Directions for this task - For the records below, print the lines from the line with "The width and height of the screenshot is (1200, 700)." through the line with "Task: Decrease White Potato 2.5Kg quantity" exactly as written; include both end lines and exclude the rest.

___ Records for the task ___

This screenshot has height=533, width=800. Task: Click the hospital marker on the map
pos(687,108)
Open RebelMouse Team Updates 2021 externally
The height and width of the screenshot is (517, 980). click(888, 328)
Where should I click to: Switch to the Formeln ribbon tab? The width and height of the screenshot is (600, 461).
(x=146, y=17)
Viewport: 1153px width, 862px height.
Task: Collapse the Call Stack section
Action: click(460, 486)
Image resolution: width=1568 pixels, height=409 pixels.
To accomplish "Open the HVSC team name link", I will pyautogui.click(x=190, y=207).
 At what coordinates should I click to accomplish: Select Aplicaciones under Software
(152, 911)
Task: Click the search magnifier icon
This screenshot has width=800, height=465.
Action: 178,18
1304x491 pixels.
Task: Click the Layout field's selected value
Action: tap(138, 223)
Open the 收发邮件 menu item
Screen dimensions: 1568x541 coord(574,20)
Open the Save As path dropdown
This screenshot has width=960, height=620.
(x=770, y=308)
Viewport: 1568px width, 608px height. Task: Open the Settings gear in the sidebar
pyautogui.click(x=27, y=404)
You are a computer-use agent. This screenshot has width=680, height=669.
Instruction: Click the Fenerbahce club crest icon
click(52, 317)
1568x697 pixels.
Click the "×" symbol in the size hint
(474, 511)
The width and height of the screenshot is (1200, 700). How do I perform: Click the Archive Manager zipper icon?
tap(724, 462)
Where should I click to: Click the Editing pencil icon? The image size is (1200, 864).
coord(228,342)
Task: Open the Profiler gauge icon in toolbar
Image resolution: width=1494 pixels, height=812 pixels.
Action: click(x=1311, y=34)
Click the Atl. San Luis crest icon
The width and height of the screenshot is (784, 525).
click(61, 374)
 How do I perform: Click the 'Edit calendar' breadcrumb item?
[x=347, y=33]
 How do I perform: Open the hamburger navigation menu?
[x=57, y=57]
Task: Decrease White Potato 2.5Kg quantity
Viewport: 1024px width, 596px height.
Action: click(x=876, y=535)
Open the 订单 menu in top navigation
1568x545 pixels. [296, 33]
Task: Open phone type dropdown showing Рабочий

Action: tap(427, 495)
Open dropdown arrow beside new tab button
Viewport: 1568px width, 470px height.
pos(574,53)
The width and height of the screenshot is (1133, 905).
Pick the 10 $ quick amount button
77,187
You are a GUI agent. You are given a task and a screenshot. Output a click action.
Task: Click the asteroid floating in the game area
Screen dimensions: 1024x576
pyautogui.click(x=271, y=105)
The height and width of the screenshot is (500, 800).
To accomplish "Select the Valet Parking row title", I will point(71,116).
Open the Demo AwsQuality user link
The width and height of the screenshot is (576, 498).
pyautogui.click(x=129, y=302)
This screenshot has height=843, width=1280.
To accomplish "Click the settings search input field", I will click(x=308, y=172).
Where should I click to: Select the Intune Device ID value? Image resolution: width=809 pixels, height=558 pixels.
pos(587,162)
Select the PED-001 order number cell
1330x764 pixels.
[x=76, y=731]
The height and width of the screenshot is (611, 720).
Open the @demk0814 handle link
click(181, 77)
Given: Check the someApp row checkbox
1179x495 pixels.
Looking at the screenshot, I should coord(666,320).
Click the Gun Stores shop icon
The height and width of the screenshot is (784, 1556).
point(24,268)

___

Response for this exercise -
The width and height of the screenshot is (1200, 700). How do I perform: Click the Archive Manager zipper icon?
tap(724, 462)
Where should I click to: Click the Editing pencil icon? The image size is (1200, 864).
coord(228,342)
Task: Open the Profiler gauge icon in toolbar
Image resolution: width=1494 pixels, height=812 pixels.
Action: click(x=1311, y=34)
Click the Atl. San Luis crest icon
The width and height of the screenshot is (784, 525).
click(61, 374)
 How do I perform: Click the 'Edit calendar' breadcrumb item?
[x=347, y=33]
 How do I perform: Open the hamburger navigation menu?
[x=57, y=57]
Task: Decrease White Potato 2.5Kg quantity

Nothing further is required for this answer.